#### Problem to solve:
Copy the listing out again, switching every "Task" to "Goal" and leaving all other text as it is.

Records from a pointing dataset
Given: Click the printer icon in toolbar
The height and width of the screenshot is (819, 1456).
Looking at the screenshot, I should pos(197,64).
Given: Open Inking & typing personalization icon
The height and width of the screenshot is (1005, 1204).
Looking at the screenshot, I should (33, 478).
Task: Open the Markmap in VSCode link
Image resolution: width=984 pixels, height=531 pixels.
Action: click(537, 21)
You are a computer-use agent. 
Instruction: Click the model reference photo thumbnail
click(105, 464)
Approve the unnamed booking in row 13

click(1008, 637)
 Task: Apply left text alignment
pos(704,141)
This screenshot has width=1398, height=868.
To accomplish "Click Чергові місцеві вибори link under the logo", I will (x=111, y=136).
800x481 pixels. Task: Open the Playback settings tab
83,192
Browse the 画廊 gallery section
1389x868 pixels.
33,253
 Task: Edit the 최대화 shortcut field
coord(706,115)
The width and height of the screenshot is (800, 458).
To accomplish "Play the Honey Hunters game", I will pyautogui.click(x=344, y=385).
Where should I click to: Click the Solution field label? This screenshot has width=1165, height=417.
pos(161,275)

#### Written reply:
Given: Click the printer icon in toolbar
The height and width of the screenshot is (819, 1456).
Looking at the screenshot, I should pos(197,64).
Given: Open Inking & typing personalization icon
The height and width of the screenshot is (1005, 1204).
Looking at the screenshot, I should (33, 478).
Goal: Open the Markmap in VSCode link
Image resolution: width=984 pixels, height=531 pixels.
Action: click(537, 21)
You are a computer-use agent. 
Instruction: Click the model reference photo thumbnail
click(105, 464)
Approve the unnamed booking in row 13

click(1008, 637)
 Goal: Apply left text alignment
pos(704,141)
This screenshot has width=1398, height=868.
To accomplish "Click Чергові місцеві вибори link under the logo", I will (x=111, y=136).
800x481 pixels. Goal: Open the Playback settings tab
83,192
Browse the 画廊 gallery section
1389x868 pixels.
33,253
 Goal: Edit the 최대화 shortcut field
coord(706,115)
The width and height of the screenshot is (800, 458).
To accomplish "Play the Honey Hunters game", I will pyautogui.click(x=344, y=385).
Where should I click to: Click the Solution field label? This screenshot has width=1165, height=417.
pos(161,275)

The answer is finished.